Directive: Rewrite the rows as a numbered list with no blank lines, starting at the line containing "Where should I click to: Click" and running through the final row, both included.

Record set:
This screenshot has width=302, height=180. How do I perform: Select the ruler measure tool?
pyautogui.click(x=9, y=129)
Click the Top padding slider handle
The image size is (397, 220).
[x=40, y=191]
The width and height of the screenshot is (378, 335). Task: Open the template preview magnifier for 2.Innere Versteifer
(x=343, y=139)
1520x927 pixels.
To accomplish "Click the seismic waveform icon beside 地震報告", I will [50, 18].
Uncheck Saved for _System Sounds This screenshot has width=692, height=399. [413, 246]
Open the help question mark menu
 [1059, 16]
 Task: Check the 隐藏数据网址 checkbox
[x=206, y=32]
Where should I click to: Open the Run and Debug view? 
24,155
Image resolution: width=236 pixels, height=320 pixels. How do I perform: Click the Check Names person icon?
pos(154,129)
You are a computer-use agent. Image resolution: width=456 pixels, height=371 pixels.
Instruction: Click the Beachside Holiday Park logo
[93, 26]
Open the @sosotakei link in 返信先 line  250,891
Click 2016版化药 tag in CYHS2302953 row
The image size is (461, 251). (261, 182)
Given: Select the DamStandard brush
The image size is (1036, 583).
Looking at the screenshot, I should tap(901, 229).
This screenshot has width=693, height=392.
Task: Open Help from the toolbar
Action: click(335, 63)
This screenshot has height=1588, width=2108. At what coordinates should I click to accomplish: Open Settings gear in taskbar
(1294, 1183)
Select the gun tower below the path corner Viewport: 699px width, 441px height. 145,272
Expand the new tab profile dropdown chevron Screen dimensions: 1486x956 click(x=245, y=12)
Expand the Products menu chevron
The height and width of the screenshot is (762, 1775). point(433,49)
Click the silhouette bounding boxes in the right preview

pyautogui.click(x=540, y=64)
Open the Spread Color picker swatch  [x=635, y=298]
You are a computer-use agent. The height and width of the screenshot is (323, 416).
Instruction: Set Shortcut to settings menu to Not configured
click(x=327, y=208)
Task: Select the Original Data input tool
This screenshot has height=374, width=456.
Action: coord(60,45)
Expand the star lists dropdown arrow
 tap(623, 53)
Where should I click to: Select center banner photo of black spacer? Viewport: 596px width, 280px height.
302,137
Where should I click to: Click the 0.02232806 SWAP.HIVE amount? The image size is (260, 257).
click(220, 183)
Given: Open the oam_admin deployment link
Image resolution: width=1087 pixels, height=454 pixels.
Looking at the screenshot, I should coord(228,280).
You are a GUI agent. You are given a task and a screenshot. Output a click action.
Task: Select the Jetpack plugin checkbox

Full output:
1. Where should I click to: Click the 0.02232806 SWAP.HIVE amount? The image size is (260, 257).
2. click(220, 183)
3. Given: Open the oam_admin deployment link
4. Image resolution: width=1087 pixels, height=454 pixels.
5. Looking at the screenshot, I should coord(228,280).
6. You are a GUI agent. You are given a task and a screenshot. Output a click action.
7. Task: Select the Jetpack plugin checkbox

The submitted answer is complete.